**Passage:**
_ _ _ _ _

Help using Base SAS procedures

PROC TABULATE question - naming N & PCTN variables in out= dataset

Reply
N/A
Posts: 0

PROC TABULATE question - naming N & PCTN variables in out= dataset

Hello all,

Code goes like this:

proc tabulate data=sasdata out=tabulateout;
class var1 var2 var3 var4 var5;
table (var1 var2 var3 var4 var5)*(n=count pctn=count_pct);
run;

The LST tabulate output shows the n and pctn variable as "COUNT" and "COUNT_PCT", respectively, as expected.

However, the output dataset (tabulateout) shows the corresponding variable names as just "N" and "PctN_00000" instead of "COUNT" and "COUNT_PCT".

Why this discrepancy? Is there any way to force PROC TABULTE to name the output dataset variables as specified in the table statement? The problem with the PctN_00000 variable name is that it is not static. The "00000" actually corresponds to the number of class variables. So if I added var6 and var7 to the class statement, the variable name would change to PctN_0000000. This is very annoying and inconvenient. Please advise.
SAS Super FREQ
Posts: 8,868

Re: PROC TABULATE question - naming N & PCTN variables in out= dataset

Posted in reply to deleted_user
Hi:
What you have in the TABLE statement only names the table columns in the "printed" output file or ODS output file -- it has no effect on what goes in the OUTPUT dataset (as a result of OUTPUT=). The usage of an '=' after a variable name in a TABLE statement only serves the purpose of providing a text string to act as a label for the column header in the "printed" or displayed output table. Normally, the string after the equal sign (=) is quoted, which serves to make the label function of the = more clear.

_ _ _ _ _

**Given data:**
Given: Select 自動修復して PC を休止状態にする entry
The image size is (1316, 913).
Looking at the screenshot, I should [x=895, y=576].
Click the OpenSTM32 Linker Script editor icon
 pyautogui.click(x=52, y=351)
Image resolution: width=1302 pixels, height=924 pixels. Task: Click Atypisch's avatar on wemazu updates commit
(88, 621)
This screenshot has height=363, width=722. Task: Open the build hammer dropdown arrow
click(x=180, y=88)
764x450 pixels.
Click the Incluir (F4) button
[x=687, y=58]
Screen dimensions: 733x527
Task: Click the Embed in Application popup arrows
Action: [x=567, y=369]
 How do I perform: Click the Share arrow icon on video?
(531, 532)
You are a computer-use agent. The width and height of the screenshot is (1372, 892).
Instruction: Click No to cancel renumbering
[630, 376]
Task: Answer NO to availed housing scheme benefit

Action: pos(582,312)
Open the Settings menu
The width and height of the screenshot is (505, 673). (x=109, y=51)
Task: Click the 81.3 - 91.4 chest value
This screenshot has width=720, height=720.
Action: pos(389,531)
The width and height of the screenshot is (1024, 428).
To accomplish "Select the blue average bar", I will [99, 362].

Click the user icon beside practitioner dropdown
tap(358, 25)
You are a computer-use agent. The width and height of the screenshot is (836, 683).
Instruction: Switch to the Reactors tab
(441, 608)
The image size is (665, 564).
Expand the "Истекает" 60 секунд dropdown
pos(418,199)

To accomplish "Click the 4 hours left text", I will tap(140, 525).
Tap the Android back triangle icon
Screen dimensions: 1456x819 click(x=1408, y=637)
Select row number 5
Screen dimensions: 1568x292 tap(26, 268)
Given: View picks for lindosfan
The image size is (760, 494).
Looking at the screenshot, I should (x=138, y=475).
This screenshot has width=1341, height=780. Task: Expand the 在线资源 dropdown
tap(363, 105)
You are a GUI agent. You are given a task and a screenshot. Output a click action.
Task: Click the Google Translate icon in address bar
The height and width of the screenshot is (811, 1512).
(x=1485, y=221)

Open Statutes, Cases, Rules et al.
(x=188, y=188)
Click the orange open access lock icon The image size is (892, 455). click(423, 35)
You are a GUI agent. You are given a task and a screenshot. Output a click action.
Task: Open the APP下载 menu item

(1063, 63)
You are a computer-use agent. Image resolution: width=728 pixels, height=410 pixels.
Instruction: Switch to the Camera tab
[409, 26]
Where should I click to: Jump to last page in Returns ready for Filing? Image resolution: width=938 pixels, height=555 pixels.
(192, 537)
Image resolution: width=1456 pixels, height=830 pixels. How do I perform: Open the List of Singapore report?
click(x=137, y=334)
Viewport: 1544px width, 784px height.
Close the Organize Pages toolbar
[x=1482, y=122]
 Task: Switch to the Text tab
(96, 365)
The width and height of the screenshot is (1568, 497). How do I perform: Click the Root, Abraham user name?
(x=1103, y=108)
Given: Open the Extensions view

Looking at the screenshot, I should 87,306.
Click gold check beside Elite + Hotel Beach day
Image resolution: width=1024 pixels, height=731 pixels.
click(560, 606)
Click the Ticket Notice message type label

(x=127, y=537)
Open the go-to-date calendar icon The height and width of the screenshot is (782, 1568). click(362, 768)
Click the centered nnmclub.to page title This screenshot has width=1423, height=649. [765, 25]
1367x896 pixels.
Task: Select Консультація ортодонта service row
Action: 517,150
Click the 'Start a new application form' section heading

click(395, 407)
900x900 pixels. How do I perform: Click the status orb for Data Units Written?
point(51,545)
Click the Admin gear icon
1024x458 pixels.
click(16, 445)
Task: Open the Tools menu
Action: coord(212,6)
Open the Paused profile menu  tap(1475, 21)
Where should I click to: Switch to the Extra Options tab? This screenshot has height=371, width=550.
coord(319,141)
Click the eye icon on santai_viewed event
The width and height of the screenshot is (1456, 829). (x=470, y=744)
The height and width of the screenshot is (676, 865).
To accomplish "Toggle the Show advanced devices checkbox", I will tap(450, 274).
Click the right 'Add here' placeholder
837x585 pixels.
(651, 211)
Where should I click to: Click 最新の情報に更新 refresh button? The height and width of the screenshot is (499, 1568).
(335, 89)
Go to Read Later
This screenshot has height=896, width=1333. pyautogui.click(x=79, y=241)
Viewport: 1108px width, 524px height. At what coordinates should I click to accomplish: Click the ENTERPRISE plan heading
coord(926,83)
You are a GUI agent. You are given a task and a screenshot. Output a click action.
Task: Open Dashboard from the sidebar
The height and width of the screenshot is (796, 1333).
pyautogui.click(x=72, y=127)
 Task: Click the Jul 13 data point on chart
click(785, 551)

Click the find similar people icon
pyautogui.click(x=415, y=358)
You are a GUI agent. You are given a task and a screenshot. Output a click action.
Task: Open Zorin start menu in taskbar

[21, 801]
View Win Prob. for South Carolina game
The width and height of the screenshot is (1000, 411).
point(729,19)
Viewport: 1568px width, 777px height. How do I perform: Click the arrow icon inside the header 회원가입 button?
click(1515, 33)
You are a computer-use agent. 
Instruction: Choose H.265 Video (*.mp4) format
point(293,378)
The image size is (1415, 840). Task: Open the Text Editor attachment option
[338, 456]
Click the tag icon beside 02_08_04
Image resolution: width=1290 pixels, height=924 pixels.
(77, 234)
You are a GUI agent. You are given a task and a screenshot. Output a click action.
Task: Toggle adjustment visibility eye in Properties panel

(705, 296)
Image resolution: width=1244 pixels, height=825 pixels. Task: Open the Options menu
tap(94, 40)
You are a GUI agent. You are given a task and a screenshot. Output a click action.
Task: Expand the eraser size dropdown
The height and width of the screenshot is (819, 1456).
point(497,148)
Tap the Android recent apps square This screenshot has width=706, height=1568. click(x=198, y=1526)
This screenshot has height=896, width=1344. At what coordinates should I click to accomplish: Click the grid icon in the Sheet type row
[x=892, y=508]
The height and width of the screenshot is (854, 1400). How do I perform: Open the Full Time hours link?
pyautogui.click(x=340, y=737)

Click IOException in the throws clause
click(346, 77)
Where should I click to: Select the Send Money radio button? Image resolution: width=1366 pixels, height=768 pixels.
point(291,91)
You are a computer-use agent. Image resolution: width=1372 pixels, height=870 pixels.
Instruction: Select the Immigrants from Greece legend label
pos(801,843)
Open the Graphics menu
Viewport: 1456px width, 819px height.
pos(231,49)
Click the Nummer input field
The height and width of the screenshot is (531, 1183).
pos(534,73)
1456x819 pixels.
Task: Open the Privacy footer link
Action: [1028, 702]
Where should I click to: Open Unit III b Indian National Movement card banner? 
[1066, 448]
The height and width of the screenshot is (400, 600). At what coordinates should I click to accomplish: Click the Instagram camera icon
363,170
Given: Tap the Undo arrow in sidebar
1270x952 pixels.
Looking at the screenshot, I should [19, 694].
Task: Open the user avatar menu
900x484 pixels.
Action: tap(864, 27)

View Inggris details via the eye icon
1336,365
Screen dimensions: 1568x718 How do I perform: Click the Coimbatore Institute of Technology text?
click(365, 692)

_ _ _ _ _

**Complete the following:**
1. Reproduce the PROC TABULATE forum thread word for word, in full.
2. In the rows, take the lines from the one containing "Select row number 5" up to and including the one containing "Open the Paused", and format them as a numbered list with blank lines left out.

**Answers to the exercises:**
1.
Help using Base SAS procedures

PROC TABULATE question - naming N & PCTN variables in out= dataset

Reply
N/A
Posts: 0

PROC TABULATE question - naming N & PCTN variables in out= dataset

Hello all,

Code goes like this:

proc tabulate data=sasdata out=tabulateout;
class var1 var2 var3 var4 var5;
table (var1 var2 var3 var4 var5)*(n=count pctn=count_pct);
run;

The LST tabulate output shows the n and pctn variable as "COUNT" and "COUNT_PCT", respectively, as expected.

However, the output dataset (tabulateout) shows the corresponding variable names as just "N" and "PctN_00000" instead of "COUNT" and "COUNT_PCT".

Why this discrepancy? Is there any way to force PROC TABULTE to name the output dataset variables as specified in the table statement? The problem with the PctN_00000 variable name is that it is not static. The "00000" actually corresponds to the number of class variables. So if I added var6 and var7 to the class statement, the variable name would change to PctN_0000000. This is very annoying and inconvenient. Please advise.
SAS Super FREQ
Posts: 8,868

Re: PROC TABULATE question - naming N & PCTN variables in out= dataset

Posted in reply to deleted_user
Hi:
What you have in the TABLE statement only names the table columns in the "printed" output file or ODS output file -- it has no effect on what goes in the OUTPUT dataset (as a result of OUTPUT=). The usage of an '=' after a variable name in a TABLE statement only serves the purpose of providing a text string to act as a label for the column header in the "printed" or displayed output table. Normally, the string after the equal sign (=) is quoted, which serves to make the label function of the = more clear.

2.
1. Select row number 5
2. Screen dimensions: 1568x292 tap(26, 268)
3. Given: View picks for lindosfan
4. The image size is (760, 494).
5. Looking at the screenshot, I should (x=138, y=475).
6. This screenshot has width=1341, height=780. Task: Expand the 在线资源 dropdown
7. tap(363, 105)
8. You are a GUI agent. You are given a task and a screenshot. Output a click action.
9. Task: Click the Google Translate icon in address bar
10. The height and width of the screenshot is (811, 1512).
11. (x=1485, y=221)
12. Open Statutes, Cases, Rules et al.
13. (x=188, y=188)
14. Click the orange open access lock icon The image size is (892, 455). click(423, 35)
15. You are a GUI agent. You are given a task and a screenshot. Output a click action.
16. Task: Open the APP下载 menu item
17. (1063, 63)
18. You are a computer-use agent. Image resolution: width=728 pixels, height=410 pixels.
19. Instruction: Switch to the Camera tab
20. [409, 26]
21. Where should I click to: Jump to last page in Returns ready for Filing? Image resolution: width=938 pixels, height=555 pixels.
22. (192, 537)
23. Image resolution: width=1456 pixels, height=830 pixels. How do I perform: Open the List of Singapore report?
24. click(x=137, y=334)
25. Viewport: 1544px width, 784px height.
26. Close the Organize Pages toolbar
27. [x=1482, y=122]
28.  Task: Switch to the Text tab
29. (96, 365)
30. The width and height of the screenshot is (1568, 497). How do I perform: Click the Root, Abraham user name?
31. (x=1103, y=108)
32. Given: Open the Extensions view
33. Looking at the screenshot, I should 87,306.
34. Click gold check beside Elite + Hotel Beach day
35. Image resolution: width=1024 pixels, height=731 pixels.
36. click(560, 606)
37. Click the Ticket Notice message type label
38. (x=127, y=537)
39. Open the go-to-date calendar icon The height and width of the screenshot is (782, 1568). click(362, 768)
40. Click the centered nnmclub.to page title This screenshot has width=1423, height=649. [765, 25]
41. 1367x896 pixels.
42. Task: Select Консультація ортодонта service row
43. Action: 517,150
44. Click the 'Start a new application form' section heading
45. click(395, 407)
46. 900x900 pixels. How do I perform: Click the status orb for Data Units Written?
47. point(51,545)
48. Click the Admin gear icon
49. 1024x458 pixels.
50. click(16, 445)
51. Task: Open the Tools menu
52. Action: coord(212,6)
53. Open the Paused profile menu  tap(1475, 21)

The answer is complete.